A frequent reason for tuples is needing to return multiple values from a given method call. Here again, a specialized class can substitute.
Also note that you can use an array object from within a method and set its value and use that as a "return many value" holder.
What is the benefit of having tuples without introducing pattern matching on invocation?
Therefore, the question become: «Does Java need tuples and pattern-matching on invocations?»
And subsequently, is it even possible for java to support pattern matching?
Anyone who has used JPA and Object arrays to return multiple items for a JPQL query will tell you Java needs an equivalent of the C# var type.
No, it doesn’t. In my class library here at work I do have a class Pair
but I don’t use it very often and only for internal purposes, i.e. it’s never exposed in a public interface.
What I really miss is some type of list that's not mind-numbingly annoying to work with. If I could declare and use an ArrayList of different types of objects without a metric ass-ton of casting I'd be much happier.
I don't think tuples (in the Python, same-as-lists-but-immutable sense) are really critical though.
Person p = new Person("Steve", System.currentTimeMillis(), 722); System.out.println(p.getName(), p.getLastLogin(), p.getKarma() * 10);
- I don’t see no casts here! :) - Bombe
Well, I found this question by Googling "tuples Java" because I needed them. I like the tuple-less solution I coded up far less than what I could have done had they been present.
I'd rather see Case Classes (from Scala) in Java than tuples. Case class is something like
public class MyClass {
private Integer intField;
private String stringField;
private Date dateField;
public MyClass(Integer intField, String stringField, Date dateField) {
this.intField = intField;
this.stringField = stringField;
this.dateField = dateField;
}
public Date getDateField() {
return dateField;
}
public void setDateField(Date dateField) {
this.dateField = dateField;
}
public Integer getIntField() {
return intField;
}
public void setIntField(Integer intField) {
this.intField = intField;
}
public String getStringField() {
return stringField;
}
public void setStringField(String stringField) {
this.stringField = stringField;
}
}
but you'd write it like this
public case class Myclass(Integer intField, String stringField, Date dateField);
Additionally in Scala pattern matching is done on case classes : http://www.scala-lang.org/node/107
Here is another tuple, pair approach with generics:
public class TuplePair<X, Y, Z> {
private final X first;
private final Y second;
private final Z third;
public TuplePair(X f, Y s, Z z) {
first = f;
second = s;
third = z;
}
...
...
}
Of course you need couples and touples.
How else are you going to represent vertices in 2D and 3D without using per coordinate arrays (2 or 3 parallel arrays - very, very ugly and unsafe) or...

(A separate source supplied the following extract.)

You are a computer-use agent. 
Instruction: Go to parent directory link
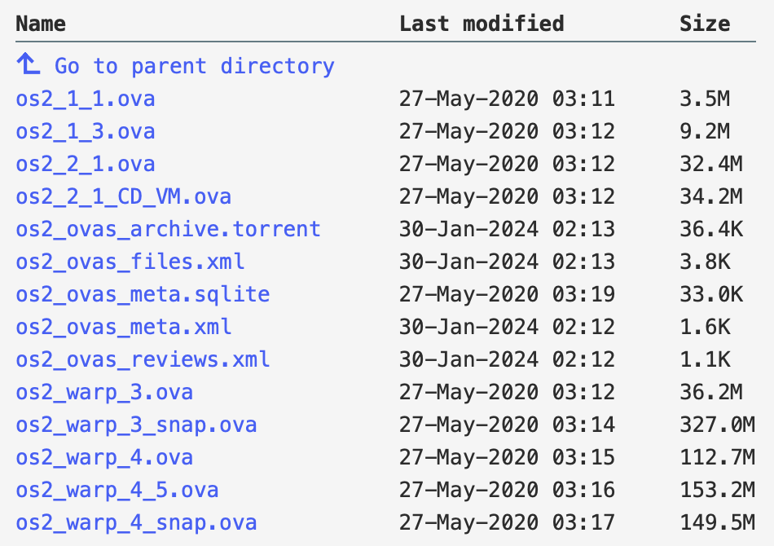coord(194,66)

rewriting yourself what should already have been there for you and actually was...
until they deprecated it.
I always just use things like this. Existing, java.util, tested, reusable, just nice.

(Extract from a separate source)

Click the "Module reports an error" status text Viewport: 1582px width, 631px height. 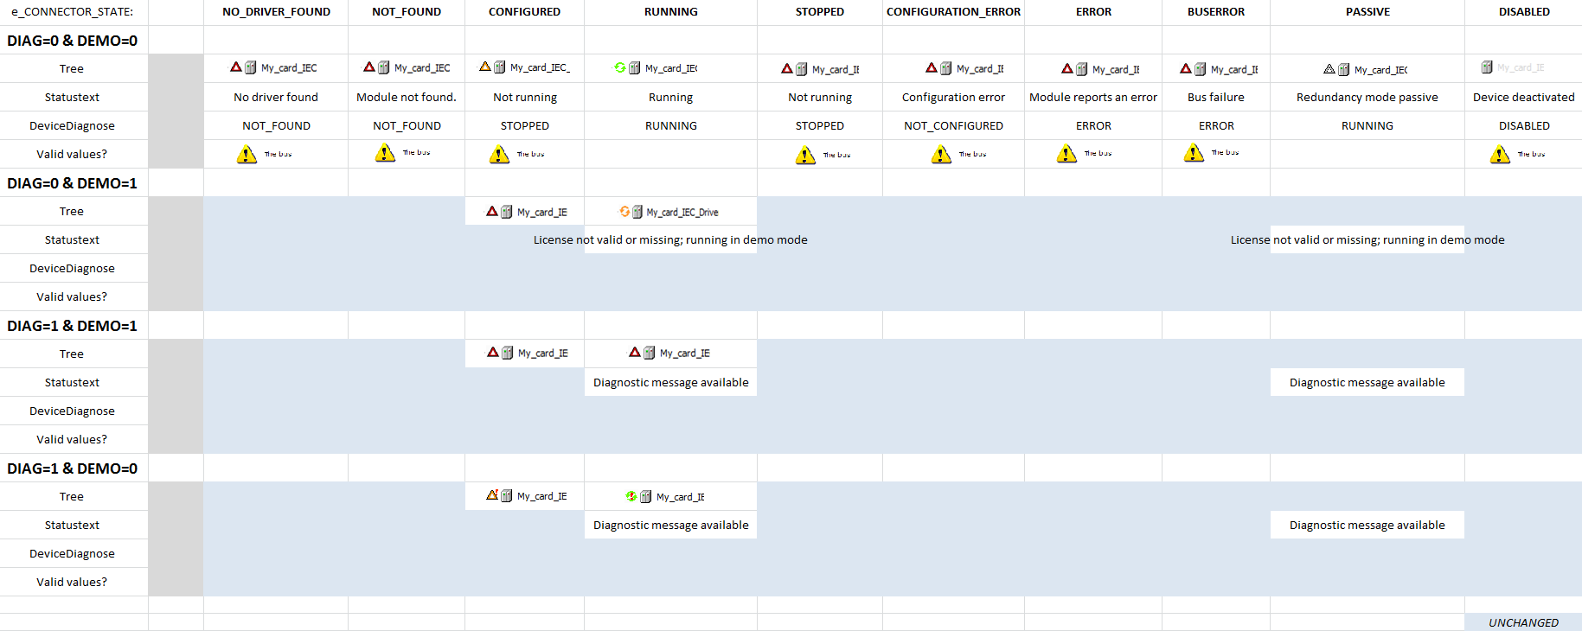click(x=1092, y=97)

Map.Entry<String, Boolean> tuple = new AbstractMap.SimpleEntry<String, Boolean>("test",false);
And things also work more complex like: Map.Entry<List<String>, Boolean>
or whatever...
To my standpoint, no, Java does not need tuples. Wait, let me refine it. It would be a BAD idea to implement tuples in Java.
Why? Because of Java way of thinking. Nearly everything in Java is there to prevent runtime errors: statically strong typing, explicit variable declaration, single inheritance, generics, exceptions and so on.
This is the strongest point of Java (with its huge library), and that's why java gains so much popularity in the industry world.
Tuples means implicitly adding dynamic typing and inference, which is completely at the oposite of Java's philosophy.
Not that tuples are bad, I use them happily in other languages, they're just inappropriate for Java.
EDIT: To explain my point about dynamic typing, as said in the comment, I was thinking about an unknown set of return elements.
Anyway, how would we grab the tuple? Using a
val1, val2 = obj.method()
could be fine, but what if you want to use the result as a parameter of another method?